> [EXERCÍCIOS PROPOSTOS]
1: Segundo o texto sobre Baisakhi, a que mês do calendário Sikh Nanakshahi corresponde Baisakhi?
2: Escreva a continuação do texto sobre Baisakhi a partir da última frase apresentada.

> [TRECHO DA PÁGINA]
################

Conduta ética e atemporal

 

por Gurusangat Kaur Khalsa

 

Ontem eu lia o pronunciamento do Primeiro Ministro da Inglaterra, feito de seu gabinete na Downing Street, em Londres, exaltando os pilares do Sikh Dharma, por ocasião da abertura das solenidades oficiais do Baisakhi. Em várias cidades importantes do planeta, políticos renomados estão se juntando com autoridades e pessoas simples do Sikh Dharma, com seus Kirtanees (músicos) e com os professores do Kundalini Yoga para celebrar Baisakhi. Mas, o que é Baisakhi e qual sua importância?

 

Vaisakhi, ou Baisakhi,  corresponde ao segundo mês do calendário Sikh Nanakshahi. Esse mês tem início no dia 13 de abril e finda no dia 14 de maio. Esse período é marcado por inúmeros festivais e celebrações. Os Hindus celebram a vinda de sua Deusa Ganga à Terra com banhos e rituais. Já os Budistas celebram o nascimento, a iluminação e a morte de seu Mestre Buddha Gautama.

################

> [DADOS FORNECIDOS]

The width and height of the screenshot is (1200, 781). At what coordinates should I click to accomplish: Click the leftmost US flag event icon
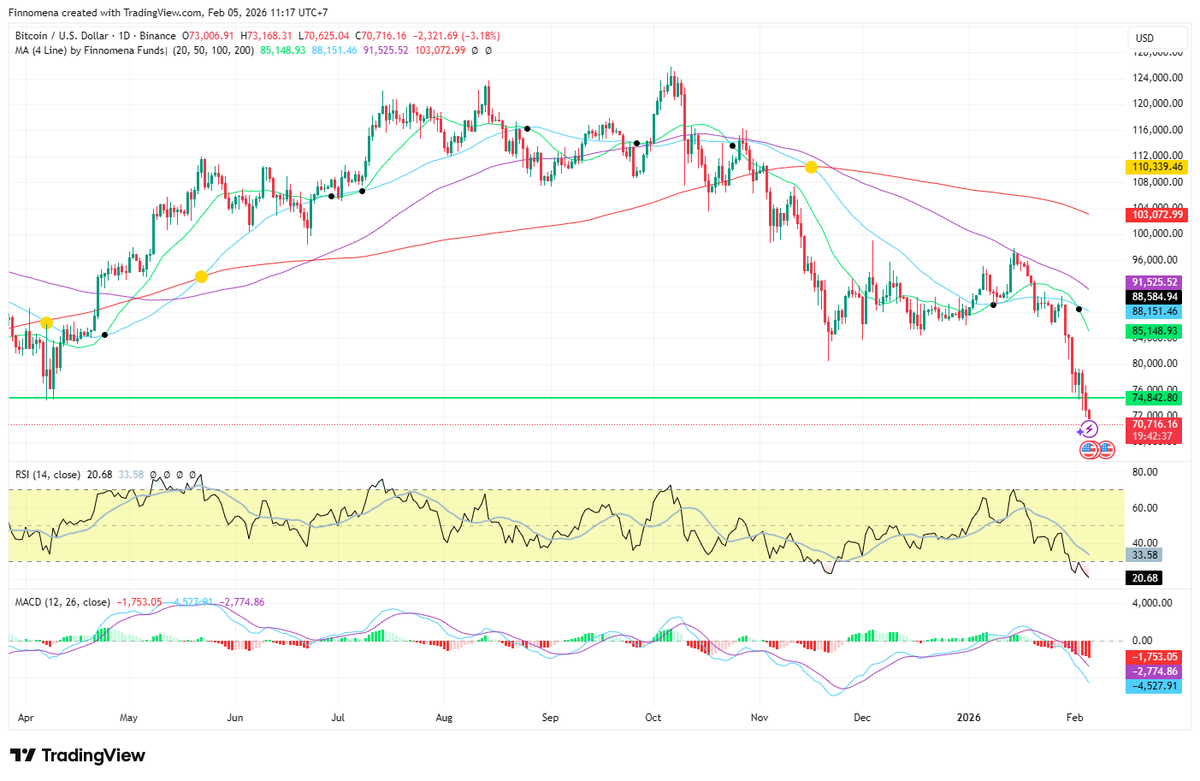[x=1089, y=450]
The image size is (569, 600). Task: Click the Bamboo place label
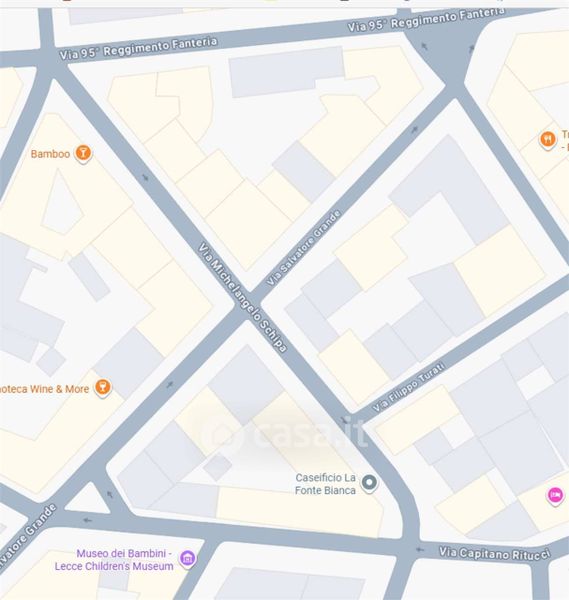tap(51, 154)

################

> [RESPOSTAS DO EXERCÍCIO]
1: Ao segundo mês do calendário Sikh Nanakshahi.

2:
Esse mês tem uma importância singular para todos que se relacionam direta ou indiretamente com o Sikh Dharma. No Baisakhi de 1699, Guru Gobind Singh, o décimo Professor desta Tradição, convocou todos seus seguidores e alunos para se congregarem em Anandpur no dia 13 de Abril. Foi colocada uma tenda sobre uma pequena colina, lugar hoje conhecido por Keshgarh Sahib, e uma grande multidão vinda de todas as regiões do Continente Indiano se apresentou para ouvir o que seu Professor teria de tão importante para dizer.

 

A primeira fala do Guru veio na forma de uma pergunta: “Quem sou eu para vocês?” E a resposta veio simples: “Você é nosso Professor”. Confirmando esta relação, ele teria perguntado: “E quem são vocês?” A multidão em uníssono respondeu: “Nós somos seus Sikhs (alunos)”.  Após lembrá-los dessa relação sagrada, o Mestre querido e símbolo de justiça e esperança, com uma voz penetrante e convicta disse: “O Professor de vocês hoje quer algo de seus Sikhs”. E a resposta foi vibrante:  “Hukam karo, sache Patshar!” O que quer dizer – "ordene, Verdadeiro Rei!"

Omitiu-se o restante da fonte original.